In 2009 NPO participated in the NEON project. The aim was to run video through speech-to-text, speaker diarization and alignment processes and present the outcome in a UI as editable subtitles. As a demo, NEON was a success; as a production tool it was nowhere near competing with traditional modes of subtitling and their throughput times. But from 2012 onwards we deemed automatic speech recognition (ASR) technology mature enough to deploy ‘assisted subtitling’ – ASR-based subtitle production – on applicable content only.
Until recently NPO employed the now defunct eCaption service. It provided a web-based authoring platform for ASR- generated subtitles and a fully automated subtitle workflow for pre-prepared content servicing political news channel NPO Politiek. (This was presented at the EBU MDN Workshop 2018.)

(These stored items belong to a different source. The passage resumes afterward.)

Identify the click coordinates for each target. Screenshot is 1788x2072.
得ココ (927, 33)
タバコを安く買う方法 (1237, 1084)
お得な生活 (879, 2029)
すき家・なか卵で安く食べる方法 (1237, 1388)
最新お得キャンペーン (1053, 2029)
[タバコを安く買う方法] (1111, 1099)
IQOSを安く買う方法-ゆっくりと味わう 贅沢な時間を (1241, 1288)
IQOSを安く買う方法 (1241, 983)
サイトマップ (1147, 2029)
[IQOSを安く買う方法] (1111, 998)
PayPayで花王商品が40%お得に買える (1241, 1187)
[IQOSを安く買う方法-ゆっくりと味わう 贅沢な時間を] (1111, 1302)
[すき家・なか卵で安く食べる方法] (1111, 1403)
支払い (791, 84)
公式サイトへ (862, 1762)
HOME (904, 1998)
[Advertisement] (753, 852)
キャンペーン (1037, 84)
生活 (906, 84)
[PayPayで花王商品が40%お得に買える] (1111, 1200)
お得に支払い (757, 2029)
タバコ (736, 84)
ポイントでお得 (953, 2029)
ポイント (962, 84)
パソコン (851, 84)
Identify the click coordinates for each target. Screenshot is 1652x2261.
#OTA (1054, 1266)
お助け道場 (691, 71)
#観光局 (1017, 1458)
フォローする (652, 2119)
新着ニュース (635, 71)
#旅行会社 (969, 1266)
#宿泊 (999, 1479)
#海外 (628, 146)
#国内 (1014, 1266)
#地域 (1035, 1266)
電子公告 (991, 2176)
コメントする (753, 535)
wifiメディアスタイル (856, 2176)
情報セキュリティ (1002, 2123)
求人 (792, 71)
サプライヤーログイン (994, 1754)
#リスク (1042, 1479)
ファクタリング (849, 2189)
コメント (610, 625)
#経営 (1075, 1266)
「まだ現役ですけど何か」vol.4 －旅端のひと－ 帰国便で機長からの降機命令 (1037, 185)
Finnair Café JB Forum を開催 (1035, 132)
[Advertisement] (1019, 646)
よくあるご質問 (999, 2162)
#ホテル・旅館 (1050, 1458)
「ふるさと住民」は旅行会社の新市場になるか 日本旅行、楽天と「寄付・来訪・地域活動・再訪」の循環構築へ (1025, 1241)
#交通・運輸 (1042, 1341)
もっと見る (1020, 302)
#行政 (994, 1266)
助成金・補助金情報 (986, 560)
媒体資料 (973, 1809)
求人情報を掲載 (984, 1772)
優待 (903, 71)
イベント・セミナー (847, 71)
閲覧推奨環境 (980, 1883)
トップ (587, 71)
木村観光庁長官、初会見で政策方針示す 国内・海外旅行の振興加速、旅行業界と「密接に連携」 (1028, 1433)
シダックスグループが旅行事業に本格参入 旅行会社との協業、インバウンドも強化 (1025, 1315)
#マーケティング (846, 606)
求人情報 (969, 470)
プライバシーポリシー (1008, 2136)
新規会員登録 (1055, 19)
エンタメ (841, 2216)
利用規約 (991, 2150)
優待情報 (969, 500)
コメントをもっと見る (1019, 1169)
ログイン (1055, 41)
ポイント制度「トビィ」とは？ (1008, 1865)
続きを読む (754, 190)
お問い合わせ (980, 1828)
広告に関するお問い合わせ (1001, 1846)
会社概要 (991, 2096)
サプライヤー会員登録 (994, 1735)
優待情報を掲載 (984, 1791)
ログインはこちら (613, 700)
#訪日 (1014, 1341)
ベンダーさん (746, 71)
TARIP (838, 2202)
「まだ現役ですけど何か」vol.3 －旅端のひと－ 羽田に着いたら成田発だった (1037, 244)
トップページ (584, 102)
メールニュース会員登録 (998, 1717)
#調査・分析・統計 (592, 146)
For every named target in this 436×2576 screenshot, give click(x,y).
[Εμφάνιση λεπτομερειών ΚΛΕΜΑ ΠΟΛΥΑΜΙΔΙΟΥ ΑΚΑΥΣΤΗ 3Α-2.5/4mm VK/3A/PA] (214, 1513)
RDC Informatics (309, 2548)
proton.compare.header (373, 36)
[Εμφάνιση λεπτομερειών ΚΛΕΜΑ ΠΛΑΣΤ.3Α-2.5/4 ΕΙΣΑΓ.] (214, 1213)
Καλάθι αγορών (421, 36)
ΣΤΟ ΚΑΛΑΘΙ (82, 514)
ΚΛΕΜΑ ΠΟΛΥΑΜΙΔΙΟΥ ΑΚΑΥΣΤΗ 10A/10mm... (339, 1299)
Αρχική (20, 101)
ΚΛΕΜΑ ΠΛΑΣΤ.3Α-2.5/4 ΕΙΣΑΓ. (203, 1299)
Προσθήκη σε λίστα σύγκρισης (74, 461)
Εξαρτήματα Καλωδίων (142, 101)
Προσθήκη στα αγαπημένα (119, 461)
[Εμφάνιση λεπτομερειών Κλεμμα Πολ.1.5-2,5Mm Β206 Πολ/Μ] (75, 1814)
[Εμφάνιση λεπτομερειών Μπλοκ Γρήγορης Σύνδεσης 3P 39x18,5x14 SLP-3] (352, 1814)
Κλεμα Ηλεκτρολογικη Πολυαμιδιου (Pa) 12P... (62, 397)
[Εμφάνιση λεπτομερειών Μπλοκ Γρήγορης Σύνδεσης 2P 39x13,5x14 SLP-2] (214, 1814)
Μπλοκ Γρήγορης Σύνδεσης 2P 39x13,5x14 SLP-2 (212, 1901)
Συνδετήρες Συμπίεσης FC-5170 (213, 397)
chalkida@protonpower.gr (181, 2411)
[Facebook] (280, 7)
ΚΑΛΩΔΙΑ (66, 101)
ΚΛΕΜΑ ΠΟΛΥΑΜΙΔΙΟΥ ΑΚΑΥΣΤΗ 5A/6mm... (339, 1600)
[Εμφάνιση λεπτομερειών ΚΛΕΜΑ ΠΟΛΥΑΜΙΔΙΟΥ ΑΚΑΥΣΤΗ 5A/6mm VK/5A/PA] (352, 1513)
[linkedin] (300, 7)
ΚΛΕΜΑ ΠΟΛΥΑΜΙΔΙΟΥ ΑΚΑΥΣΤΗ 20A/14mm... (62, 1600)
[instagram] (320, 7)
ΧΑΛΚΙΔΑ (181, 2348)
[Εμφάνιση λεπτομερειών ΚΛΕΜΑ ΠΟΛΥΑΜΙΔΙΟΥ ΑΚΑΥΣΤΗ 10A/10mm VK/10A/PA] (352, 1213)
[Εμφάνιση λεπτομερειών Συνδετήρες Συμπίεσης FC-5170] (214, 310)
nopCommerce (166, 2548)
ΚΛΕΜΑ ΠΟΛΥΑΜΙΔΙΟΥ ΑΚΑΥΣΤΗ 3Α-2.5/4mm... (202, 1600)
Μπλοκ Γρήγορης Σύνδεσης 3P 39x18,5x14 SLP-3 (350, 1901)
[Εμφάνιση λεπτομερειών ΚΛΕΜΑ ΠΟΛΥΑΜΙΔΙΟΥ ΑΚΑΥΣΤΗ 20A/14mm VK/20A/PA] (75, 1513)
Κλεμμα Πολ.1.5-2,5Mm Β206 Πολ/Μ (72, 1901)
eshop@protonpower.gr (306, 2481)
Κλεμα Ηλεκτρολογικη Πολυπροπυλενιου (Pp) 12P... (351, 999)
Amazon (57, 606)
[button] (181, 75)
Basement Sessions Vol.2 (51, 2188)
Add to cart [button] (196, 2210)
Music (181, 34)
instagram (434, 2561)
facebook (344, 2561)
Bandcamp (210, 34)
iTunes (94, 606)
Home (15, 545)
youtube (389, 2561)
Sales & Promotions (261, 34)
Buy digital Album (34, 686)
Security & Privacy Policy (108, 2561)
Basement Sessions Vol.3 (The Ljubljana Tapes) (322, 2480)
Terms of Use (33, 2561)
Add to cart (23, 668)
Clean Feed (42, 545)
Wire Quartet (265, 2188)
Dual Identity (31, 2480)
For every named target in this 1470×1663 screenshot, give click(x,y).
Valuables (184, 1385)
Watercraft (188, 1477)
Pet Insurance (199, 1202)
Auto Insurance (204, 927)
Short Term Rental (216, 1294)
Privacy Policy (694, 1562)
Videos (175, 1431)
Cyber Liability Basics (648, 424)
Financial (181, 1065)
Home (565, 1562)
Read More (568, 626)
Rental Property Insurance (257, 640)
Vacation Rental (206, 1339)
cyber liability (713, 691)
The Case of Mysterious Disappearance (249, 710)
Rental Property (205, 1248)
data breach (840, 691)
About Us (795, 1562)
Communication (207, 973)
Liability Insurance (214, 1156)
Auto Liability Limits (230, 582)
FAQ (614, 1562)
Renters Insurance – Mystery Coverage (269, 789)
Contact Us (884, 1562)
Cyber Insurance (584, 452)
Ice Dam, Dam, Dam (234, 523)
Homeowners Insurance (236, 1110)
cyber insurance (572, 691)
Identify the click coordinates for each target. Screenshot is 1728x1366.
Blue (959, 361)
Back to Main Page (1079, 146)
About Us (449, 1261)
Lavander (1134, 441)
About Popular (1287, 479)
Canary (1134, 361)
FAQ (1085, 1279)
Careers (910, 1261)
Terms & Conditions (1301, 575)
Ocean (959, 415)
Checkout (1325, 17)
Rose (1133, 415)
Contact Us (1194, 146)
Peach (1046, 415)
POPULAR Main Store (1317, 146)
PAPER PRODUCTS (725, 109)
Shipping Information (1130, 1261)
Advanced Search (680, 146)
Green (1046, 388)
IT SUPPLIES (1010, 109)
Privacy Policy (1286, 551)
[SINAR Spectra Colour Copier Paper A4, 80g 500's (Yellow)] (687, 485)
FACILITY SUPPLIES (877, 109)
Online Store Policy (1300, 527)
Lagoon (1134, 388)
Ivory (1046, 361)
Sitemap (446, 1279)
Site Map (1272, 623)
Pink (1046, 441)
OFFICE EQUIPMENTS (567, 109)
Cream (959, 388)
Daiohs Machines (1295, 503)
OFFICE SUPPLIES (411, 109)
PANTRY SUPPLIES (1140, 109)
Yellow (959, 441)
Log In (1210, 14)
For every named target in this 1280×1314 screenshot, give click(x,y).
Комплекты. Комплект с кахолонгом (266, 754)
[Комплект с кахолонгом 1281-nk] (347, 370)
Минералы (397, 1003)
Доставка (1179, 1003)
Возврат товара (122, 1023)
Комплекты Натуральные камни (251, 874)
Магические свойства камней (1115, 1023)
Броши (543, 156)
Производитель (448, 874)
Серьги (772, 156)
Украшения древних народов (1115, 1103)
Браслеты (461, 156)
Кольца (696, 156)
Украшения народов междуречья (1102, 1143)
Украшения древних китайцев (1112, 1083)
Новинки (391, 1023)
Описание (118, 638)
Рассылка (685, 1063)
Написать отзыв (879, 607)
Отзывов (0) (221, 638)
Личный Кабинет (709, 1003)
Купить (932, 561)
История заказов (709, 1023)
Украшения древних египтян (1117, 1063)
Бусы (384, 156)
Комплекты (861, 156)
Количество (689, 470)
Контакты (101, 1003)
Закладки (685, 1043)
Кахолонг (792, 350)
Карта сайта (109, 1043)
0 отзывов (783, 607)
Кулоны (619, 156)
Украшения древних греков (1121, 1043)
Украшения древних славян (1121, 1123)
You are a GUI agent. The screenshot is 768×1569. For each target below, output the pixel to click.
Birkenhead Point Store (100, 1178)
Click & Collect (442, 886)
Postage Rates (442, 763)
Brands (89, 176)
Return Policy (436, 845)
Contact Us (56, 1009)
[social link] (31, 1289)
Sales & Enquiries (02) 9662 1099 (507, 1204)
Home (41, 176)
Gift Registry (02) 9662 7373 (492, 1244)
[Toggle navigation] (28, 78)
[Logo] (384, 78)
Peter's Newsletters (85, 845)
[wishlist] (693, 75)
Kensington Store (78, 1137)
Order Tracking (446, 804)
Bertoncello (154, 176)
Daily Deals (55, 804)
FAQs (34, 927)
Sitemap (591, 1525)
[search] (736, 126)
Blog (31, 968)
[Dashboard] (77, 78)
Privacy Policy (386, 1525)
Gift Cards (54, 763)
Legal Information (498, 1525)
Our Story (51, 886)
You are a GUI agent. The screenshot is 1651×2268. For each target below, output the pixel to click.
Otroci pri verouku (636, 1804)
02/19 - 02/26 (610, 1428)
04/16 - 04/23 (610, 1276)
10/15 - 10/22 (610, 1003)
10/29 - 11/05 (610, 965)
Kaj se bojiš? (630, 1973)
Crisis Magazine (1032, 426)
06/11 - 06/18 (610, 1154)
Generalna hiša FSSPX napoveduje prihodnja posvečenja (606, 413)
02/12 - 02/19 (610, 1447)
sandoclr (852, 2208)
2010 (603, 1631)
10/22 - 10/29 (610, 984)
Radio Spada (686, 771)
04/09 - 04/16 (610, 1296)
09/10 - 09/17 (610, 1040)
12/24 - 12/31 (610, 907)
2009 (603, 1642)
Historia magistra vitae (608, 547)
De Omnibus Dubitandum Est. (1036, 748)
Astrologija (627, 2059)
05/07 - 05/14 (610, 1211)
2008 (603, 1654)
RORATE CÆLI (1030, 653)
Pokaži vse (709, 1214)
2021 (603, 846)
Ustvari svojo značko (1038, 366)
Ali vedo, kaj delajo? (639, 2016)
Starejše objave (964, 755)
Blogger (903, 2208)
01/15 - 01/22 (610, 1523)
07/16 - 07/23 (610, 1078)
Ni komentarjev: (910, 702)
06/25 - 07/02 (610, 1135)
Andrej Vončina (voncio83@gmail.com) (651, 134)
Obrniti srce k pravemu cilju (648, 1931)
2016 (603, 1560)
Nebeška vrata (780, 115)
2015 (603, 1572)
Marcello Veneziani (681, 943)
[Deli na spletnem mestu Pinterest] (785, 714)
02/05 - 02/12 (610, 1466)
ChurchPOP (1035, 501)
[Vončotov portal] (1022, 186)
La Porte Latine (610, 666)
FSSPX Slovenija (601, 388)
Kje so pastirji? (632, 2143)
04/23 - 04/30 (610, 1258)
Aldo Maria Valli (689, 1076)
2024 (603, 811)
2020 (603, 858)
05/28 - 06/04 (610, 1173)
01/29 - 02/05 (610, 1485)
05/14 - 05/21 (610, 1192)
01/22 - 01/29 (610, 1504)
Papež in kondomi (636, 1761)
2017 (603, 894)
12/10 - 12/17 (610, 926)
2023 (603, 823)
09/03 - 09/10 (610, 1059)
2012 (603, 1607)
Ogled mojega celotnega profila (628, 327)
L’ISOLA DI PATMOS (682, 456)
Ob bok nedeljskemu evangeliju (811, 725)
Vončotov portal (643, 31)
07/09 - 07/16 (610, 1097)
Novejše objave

When NPO put out a tender for Autotitling in 2018 we knew that, as a channel, NPO Politiek had the potential to take the next step, to fully automated subtitle delivery. The content was very ASR-friendly: excellent audio quality and professional speakers to boost transcription quality, predictable subject matter allowing lexicon customization, and large amounts of training data for machine learning (ML) purposes.
We also knew this next step would be as controversial as it was ambitious. The accessibility community questions automatic subtitling, as it clearly fails to meet professional standards at times. On the consumer side, surveys indicated our target audience could tolerate automatic subtitling for some time, but not all the time, and only if it had sufficient quality (i.e. low on word errors and in-sync with audio). So, we were in for a treat.
We involved both groups, editors and audience, in validating and ranking examples from different vendors at different stages of the project. Their voice was not decisive, but as a preference it was authoritative. Acceptance was the keyword. However, all solutions offered were unacceptable. Only after introducing a fixed five-second delay on the broadcast signal, enabling in-sync subtitle delivery, were results rated as adequate.
Eventually, the Spraaklab solution came out as a ‘winner’ offering 24/7 automated subtitling on NPO Politiek. It runs as a redundant system in our media gateway hosted by local service provider MyBit. Input is SDI video, output is subtitles in the Cyclone, Newfor and EBU TT-live protocols. The system is tunable.
Since its implementation in October 2019 the system has been enhanced with a punctuation model and an ML loop was set up using our own datasets.
What can we say after one year of service? It is not flawless, but it is pretty neat, and it will only get better.